I think he is turning out to be a really responsible, positive, community-minded, kind and wonderful young man, so his father and I must be doing something right.
NN: Being a working mom and trying to strike a work-life balance is something that many professional women wrestle with. As a mom, how did you strike that balance and what advice can you offer to others?
HW: I don’t know that I am in a position to be offering advice to other working moms, but I know what I do works for me and my family most days. Again, I make lists. I carve out time for me and my son. I schedule it into my Day-Timer (yes, I still carry around a Day-Timer!). When I am with him, I really try to be with him and not distracted as much as I can.

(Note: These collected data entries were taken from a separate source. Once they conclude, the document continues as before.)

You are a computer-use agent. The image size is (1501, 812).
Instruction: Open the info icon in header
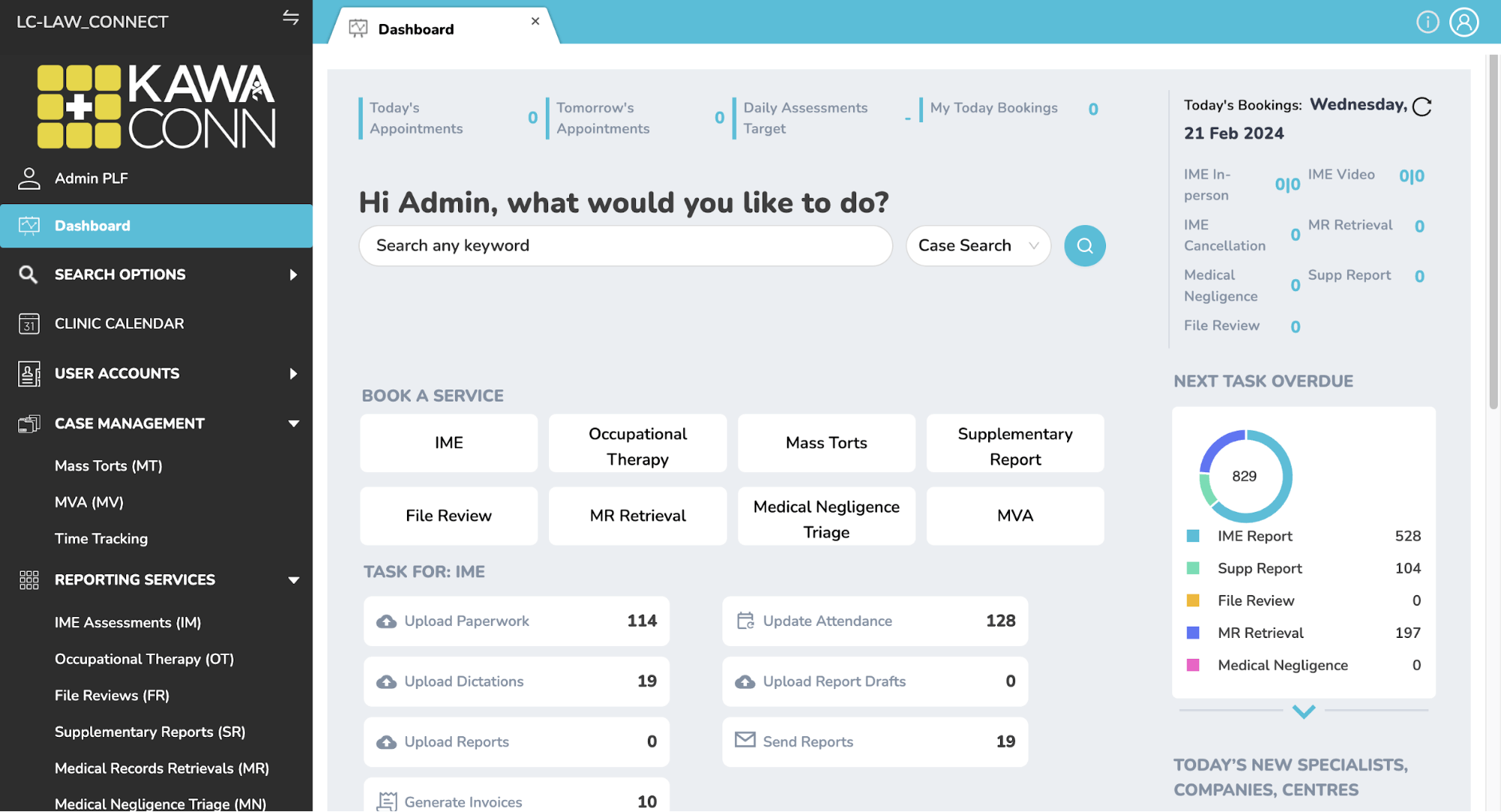pos(1427,22)
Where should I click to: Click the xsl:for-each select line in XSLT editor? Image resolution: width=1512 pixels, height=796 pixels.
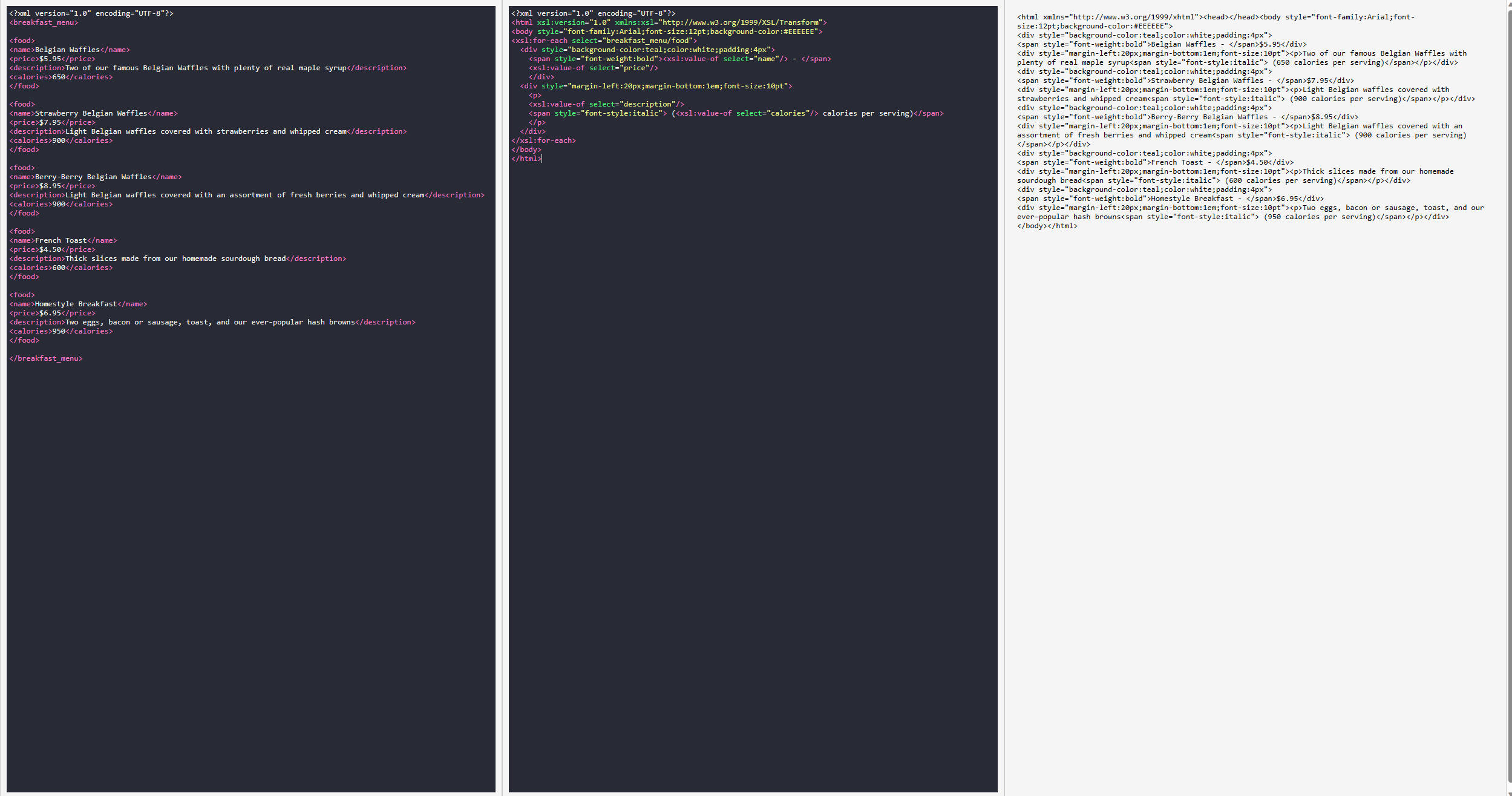click(604, 41)
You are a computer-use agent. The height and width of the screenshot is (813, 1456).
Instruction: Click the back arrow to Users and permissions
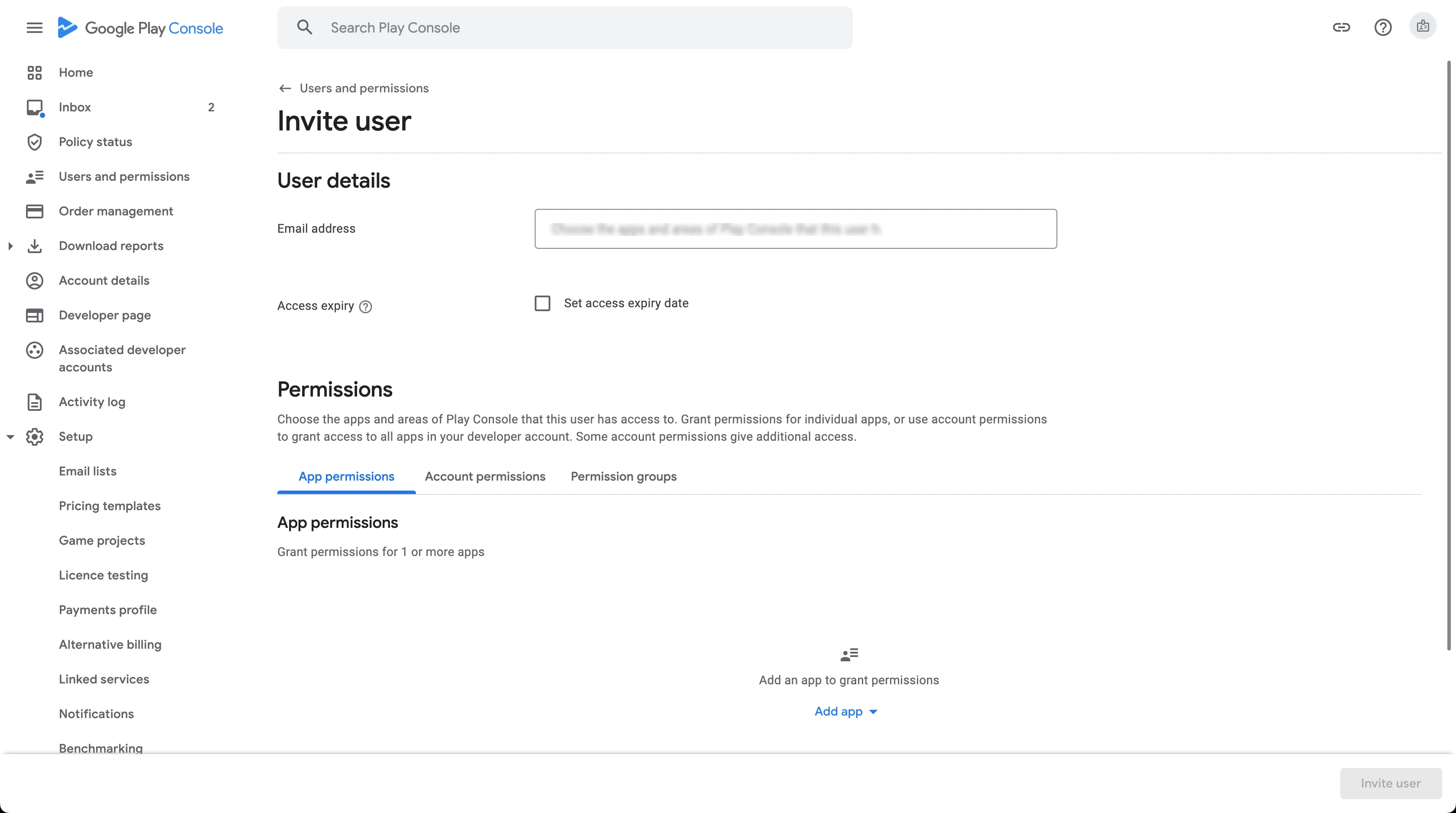(x=285, y=88)
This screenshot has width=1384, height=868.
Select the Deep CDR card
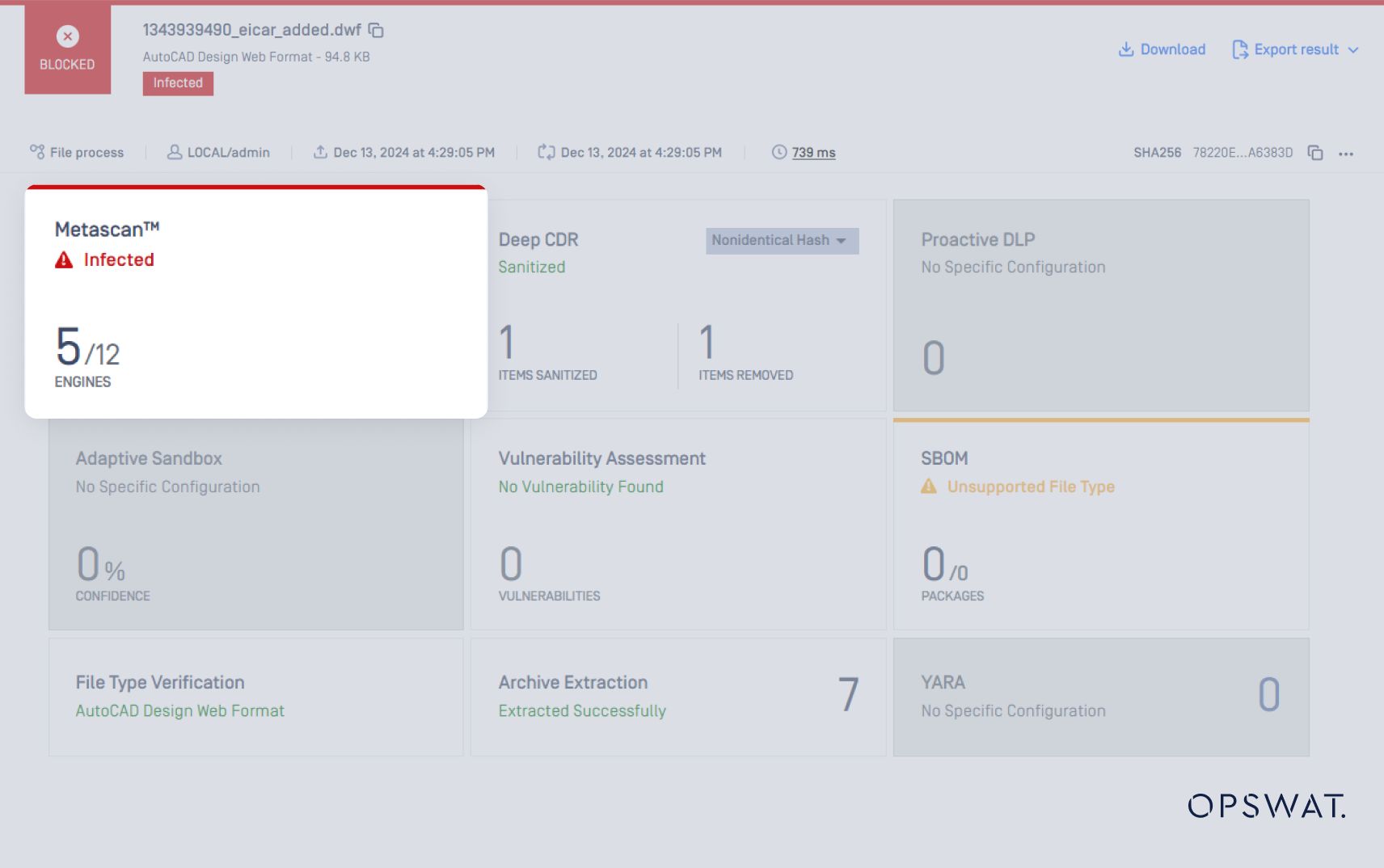click(x=679, y=305)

Though, I have to say these days that sometimes, actually most of the time, the biggest challenge is making him want to spend time with me and not with his computer or his friends.
I also have a great support network that ranges from good friends to my parents (who live next door) and sister and they step in to help me keep balance when it isn’t always possible for me to do it myself. Those people are the first to step in when I need them and thankfully, also the first to remind me when my balance is a little off. My reality-checkers. I love them.
Don’t be afraid to ask for help!
NN: You’ll be speaking to an audience full of communication professionals from all over the world. What do you hope they will learn by attending your session at the IABC World Conference?
That is a really good question. I hope they learn that whether you are going for a gold medal, going for a media hit or going for the laundry and dinner, we are all in this together!